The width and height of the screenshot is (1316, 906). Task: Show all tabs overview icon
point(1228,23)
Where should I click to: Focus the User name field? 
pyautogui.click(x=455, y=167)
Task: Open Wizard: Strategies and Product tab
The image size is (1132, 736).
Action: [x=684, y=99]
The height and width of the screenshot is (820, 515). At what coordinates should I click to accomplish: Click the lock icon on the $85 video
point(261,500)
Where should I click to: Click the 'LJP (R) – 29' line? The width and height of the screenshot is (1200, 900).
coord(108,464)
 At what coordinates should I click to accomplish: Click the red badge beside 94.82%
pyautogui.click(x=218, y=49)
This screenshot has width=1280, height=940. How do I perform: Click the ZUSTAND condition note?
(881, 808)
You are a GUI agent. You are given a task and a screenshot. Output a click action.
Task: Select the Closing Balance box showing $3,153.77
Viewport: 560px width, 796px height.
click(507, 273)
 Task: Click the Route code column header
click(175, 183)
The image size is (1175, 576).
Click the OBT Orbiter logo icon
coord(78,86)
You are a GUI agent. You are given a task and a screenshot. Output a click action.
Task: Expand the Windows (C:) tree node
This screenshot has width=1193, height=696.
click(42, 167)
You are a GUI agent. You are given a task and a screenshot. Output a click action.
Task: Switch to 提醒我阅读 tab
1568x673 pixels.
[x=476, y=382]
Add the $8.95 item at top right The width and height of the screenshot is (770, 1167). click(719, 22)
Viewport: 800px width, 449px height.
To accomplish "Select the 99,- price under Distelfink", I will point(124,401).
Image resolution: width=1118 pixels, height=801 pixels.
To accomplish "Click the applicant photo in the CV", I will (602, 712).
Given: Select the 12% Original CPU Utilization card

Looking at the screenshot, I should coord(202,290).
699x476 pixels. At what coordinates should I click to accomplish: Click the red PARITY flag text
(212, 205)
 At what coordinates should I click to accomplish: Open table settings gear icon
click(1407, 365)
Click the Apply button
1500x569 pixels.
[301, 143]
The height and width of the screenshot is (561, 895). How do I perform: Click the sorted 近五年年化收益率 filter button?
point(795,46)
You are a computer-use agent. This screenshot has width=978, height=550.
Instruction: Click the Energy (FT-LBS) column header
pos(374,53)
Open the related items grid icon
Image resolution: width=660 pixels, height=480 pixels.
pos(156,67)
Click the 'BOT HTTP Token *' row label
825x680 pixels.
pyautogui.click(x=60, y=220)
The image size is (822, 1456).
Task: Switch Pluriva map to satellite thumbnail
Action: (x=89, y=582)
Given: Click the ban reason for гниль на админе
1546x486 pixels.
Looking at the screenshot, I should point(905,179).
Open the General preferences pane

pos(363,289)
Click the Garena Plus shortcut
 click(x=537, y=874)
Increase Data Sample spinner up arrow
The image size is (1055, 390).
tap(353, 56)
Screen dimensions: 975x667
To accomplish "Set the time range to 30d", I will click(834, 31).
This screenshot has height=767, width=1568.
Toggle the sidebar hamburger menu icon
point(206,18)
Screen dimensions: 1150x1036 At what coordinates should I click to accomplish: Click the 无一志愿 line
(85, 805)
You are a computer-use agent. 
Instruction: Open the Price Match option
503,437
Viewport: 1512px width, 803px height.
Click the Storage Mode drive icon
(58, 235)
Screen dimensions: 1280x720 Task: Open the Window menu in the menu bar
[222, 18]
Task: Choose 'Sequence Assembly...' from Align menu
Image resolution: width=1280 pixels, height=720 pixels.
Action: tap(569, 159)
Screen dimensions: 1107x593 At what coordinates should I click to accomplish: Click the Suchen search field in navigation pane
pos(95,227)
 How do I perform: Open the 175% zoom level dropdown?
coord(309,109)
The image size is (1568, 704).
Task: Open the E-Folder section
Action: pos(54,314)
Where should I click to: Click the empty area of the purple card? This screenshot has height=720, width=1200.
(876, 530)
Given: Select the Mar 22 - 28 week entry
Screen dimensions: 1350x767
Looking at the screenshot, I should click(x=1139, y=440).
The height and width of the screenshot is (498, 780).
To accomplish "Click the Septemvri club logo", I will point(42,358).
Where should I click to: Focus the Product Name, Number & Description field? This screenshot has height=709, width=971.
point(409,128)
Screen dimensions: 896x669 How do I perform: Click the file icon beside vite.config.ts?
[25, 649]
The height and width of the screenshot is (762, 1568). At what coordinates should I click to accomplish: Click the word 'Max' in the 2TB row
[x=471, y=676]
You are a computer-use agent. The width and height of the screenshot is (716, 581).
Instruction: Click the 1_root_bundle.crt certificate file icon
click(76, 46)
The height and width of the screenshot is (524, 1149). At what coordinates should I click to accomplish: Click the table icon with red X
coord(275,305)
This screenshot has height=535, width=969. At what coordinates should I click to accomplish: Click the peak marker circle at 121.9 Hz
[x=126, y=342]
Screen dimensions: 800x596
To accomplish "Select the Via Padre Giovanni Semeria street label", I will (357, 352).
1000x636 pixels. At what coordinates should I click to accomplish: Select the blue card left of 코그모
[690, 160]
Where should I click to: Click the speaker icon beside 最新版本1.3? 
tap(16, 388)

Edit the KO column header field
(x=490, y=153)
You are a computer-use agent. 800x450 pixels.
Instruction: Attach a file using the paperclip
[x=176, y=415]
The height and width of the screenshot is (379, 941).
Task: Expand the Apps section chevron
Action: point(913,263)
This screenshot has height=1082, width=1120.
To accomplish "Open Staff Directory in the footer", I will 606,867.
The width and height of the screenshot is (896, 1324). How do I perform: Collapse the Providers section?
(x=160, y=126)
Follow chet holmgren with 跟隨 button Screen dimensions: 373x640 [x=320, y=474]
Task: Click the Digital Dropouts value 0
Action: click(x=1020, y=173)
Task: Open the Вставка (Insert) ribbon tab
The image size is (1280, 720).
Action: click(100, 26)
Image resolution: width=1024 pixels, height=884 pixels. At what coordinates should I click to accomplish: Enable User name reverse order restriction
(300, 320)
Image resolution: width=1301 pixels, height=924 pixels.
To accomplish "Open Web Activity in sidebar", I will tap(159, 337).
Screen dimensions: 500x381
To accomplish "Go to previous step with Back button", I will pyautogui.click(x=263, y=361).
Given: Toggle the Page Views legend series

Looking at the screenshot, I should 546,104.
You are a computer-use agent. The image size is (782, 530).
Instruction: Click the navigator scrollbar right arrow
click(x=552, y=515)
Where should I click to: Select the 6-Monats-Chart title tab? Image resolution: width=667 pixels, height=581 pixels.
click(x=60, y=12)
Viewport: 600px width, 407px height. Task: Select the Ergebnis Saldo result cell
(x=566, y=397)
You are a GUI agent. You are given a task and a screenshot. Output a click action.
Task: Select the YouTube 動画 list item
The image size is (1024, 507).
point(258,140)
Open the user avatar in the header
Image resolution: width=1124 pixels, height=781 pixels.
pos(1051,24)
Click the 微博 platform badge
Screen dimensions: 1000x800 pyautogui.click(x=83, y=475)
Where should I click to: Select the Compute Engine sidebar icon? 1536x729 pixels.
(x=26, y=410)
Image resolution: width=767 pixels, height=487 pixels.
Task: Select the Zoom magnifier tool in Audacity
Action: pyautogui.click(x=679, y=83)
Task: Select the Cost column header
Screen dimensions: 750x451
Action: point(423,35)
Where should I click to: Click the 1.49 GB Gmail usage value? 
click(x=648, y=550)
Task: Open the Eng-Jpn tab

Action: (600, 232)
++++++++
**Your assignment:**
Would you print all of the material above exactly as written?

**Solution to the problem:**
The width and height of the screenshot is (1316, 906). Task: Show all tabs overview icon
point(1228,23)
Where should I click to: Focus the User name field? 
pyautogui.click(x=455, y=167)
Task: Open Wizard: Strategies and Product tab
The image size is (1132, 736).
Action: [x=684, y=99]
The height and width of the screenshot is (820, 515). At what coordinates should I click to accomplish: Click the lock icon on the $85 video
point(261,500)
Where should I click to: Click the 'LJP (R) – 29' line? The width and height of the screenshot is (1200, 900).
coord(108,464)
 At what coordinates should I click to accomplish: Click the red badge beside 94.82%
pyautogui.click(x=218, y=49)
This screenshot has width=1280, height=940. How do I perform: Click the ZUSTAND condition note?
(881, 808)
You are a GUI agent. You are given a task and a screenshot. Output a click action.
Task: Select the Closing Balance box showing $3,153.77
Viewport: 560px width, 796px height.
click(507, 273)
 Task: Click the Route code column header
click(175, 183)
The image size is (1175, 576).
Click the OBT Orbiter logo icon
coord(78,86)
You are a GUI agent. You are given a task and a screenshot. Output a click action.
Task: Expand the Windows (C:) tree node
This screenshot has width=1193, height=696.
click(42, 167)
You are a GUI agent. You are given a task and a screenshot. Output a click action.
Task: Switch to 提醒我阅读 tab
1568x673 pixels.
[x=476, y=382]
Add the $8.95 item at top right The width and height of the screenshot is (770, 1167). click(719, 22)
Viewport: 800px width, 449px height.
To accomplish "Select the 99,- price under Distelfink", I will point(124,401).
Image resolution: width=1118 pixels, height=801 pixels.
To accomplish "Click the applicant photo in the CV", I will (602, 712).
Given: Select the 12% Original CPU Utilization card

Looking at the screenshot, I should coord(202,290).
699x476 pixels. At what coordinates should I click to accomplish: Click the red PARITY flag text
(212, 205)
 At what coordinates should I click to accomplish: Open table settings gear icon
click(1407, 365)
Click the Apply button
1500x569 pixels.
[301, 143]
The height and width of the screenshot is (561, 895). How do I perform: Click the sorted 近五年年化收益率 filter button?
point(795,46)
You are a computer-use agent. This screenshot has width=978, height=550.
Instruction: Click the Energy (FT-LBS) column header
pos(374,53)
Open the related items grid icon
Image resolution: width=660 pixels, height=480 pixels.
pos(156,67)
Click the 'BOT HTTP Token *' row label
825x680 pixels.
pyautogui.click(x=60, y=220)
The image size is (822, 1456).
Task: Switch Pluriva map to satellite thumbnail
Action: (x=89, y=582)
Given: Click the ban reason for гниль на админе
1546x486 pixels.
Looking at the screenshot, I should point(905,179).
Open the General preferences pane

pos(363,289)
Click the Garena Plus shortcut
 click(x=537, y=874)
Increase Data Sample spinner up arrow
The image size is (1055, 390).
tap(353, 56)
Screen dimensions: 975x667
To accomplish "Set the time range to 30d", I will click(834, 31).
This screenshot has height=767, width=1568.
Toggle the sidebar hamburger menu icon
point(206,18)
Screen dimensions: 1150x1036 At what coordinates should I click to accomplish: Click the 无一志愿 line
(85, 805)
You are a computer-use agent. 
Instruction: Open the Price Match option
503,437
Viewport: 1512px width, 803px height.
Click the Storage Mode drive icon
(58, 235)
Screen dimensions: 1280x720 Task: Open the Window menu in the menu bar
[222, 18]
Task: Choose 'Sequence Assembly...' from Align menu
Image resolution: width=1280 pixels, height=720 pixels.
Action: tap(569, 159)
Screen dimensions: 1107x593 At what coordinates should I click to accomplish: Click the Suchen search field in navigation pane
pos(95,227)
 How do I perform: Open the 175% zoom level dropdown?
coord(309,109)
The image size is (1568, 704).
Task: Open the E-Folder section
Action: pos(54,314)
Where should I click to: Click the empty area of the purple card? This screenshot has height=720, width=1200.
(876, 530)
Given: Select the Mar 22 - 28 week entry
Screen dimensions: 1350x767
Looking at the screenshot, I should click(x=1139, y=440).
The height and width of the screenshot is (498, 780).
To accomplish "Click the Septemvri club logo", I will point(42,358).
Where should I click to: Focus the Product Name, Number & Description field? This screenshot has height=709, width=971.
point(409,128)
Screen dimensions: 896x669 How do I perform: Click the file icon beside vite.config.ts?
[25, 649]
The height and width of the screenshot is (762, 1568). At what coordinates should I click to accomplish: Click the word 'Max' in the 2TB row
[x=471, y=676]
You are a computer-use agent. The width and height of the screenshot is (716, 581).
Instruction: Click the 1_root_bundle.crt certificate file icon
click(76, 46)
The height and width of the screenshot is (524, 1149). At what coordinates should I click to accomplish: Click the table icon with red X
coord(275,305)
This screenshot has height=535, width=969. At what coordinates should I click to accomplish: Click the peak marker circle at 121.9 Hz
[x=126, y=342]
Screen dimensions: 800x596
To accomplish "Select the Via Padre Giovanni Semeria street label", I will (357, 352).
1000x636 pixels. At what coordinates should I click to accomplish: Select the blue card left of 코그모
[690, 160]
Where should I click to: Click the speaker icon beside 最新版本1.3? 
tap(16, 388)

Edit the KO column header field
(x=490, y=153)
You are a computer-use agent. 800x450 pixels.
Instruction: Attach a file using the paperclip
[x=176, y=415]
The height and width of the screenshot is (379, 941).
Task: Expand the Apps section chevron
Action: point(913,263)
This screenshot has height=1082, width=1120.
To accomplish "Open Staff Directory in the footer", I will 606,867.
The width and height of the screenshot is (896, 1324). How do I perform: Collapse the Providers section?
(x=160, y=126)
Follow chet holmgren with 跟隨 button Screen dimensions: 373x640 [x=320, y=474]
Task: Click the Digital Dropouts value 0
Action: click(x=1020, y=173)
Task: Open the Вставка (Insert) ribbon tab
The image size is (1280, 720).
Action: click(100, 26)
Image resolution: width=1024 pixels, height=884 pixels. At what coordinates should I click to accomplish: Enable User name reverse order restriction
(300, 320)
Image resolution: width=1301 pixels, height=924 pixels.
To accomplish "Open Web Activity in sidebar", I will tap(159, 337).
Screen dimensions: 500x381
To accomplish "Go to previous step with Back button", I will pyautogui.click(x=263, y=361).
Given: Toggle the Page Views legend series

Looking at the screenshot, I should 546,104.
You are a computer-use agent. The image size is (782, 530).
Instruction: Click the navigator scrollbar right arrow
click(x=552, y=515)
Where should I click to: Select the 6-Monats-Chart title tab? Image resolution: width=667 pixels, height=581 pixels.
click(x=60, y=12)
Viewport: 600px width, 407px height. Task: Select the Ergebnis Saldo result cell
(x=566, y=397)
You are a GUI agent. You are given a task and a screenshot. Output a click action.
Task: Select the YouTube 動画 list item
The image size is (1024, 507).
point(258,140)
Open the user avatar in the header
Image resolution: width=1124 pixels, height=781 pixels.
pos(1051,24)
Click the 微博 platform badge
Screen dimensions: 1000x800 pyautogui.click(x=83, y=475)
Where should I click to: Select the Compute Engine sidebar icon? 1536x729 pixels.
(x=26, y=410)
Image resolution: width=767 pixels, height=487 pixels.
Task: Select the Zoom magnifier tool in Audacity
Action: pyautogui.click(x=679, y=83)
Task: Select the Cost column header
Screen dimensions: 750x451
Action: point(423,35)
Where should I click to: Click the 1.49 GB Gmail usage value? 
click(x=648, y=550)
Task: Open the Eng-Jpn tab

Action: (600, 232)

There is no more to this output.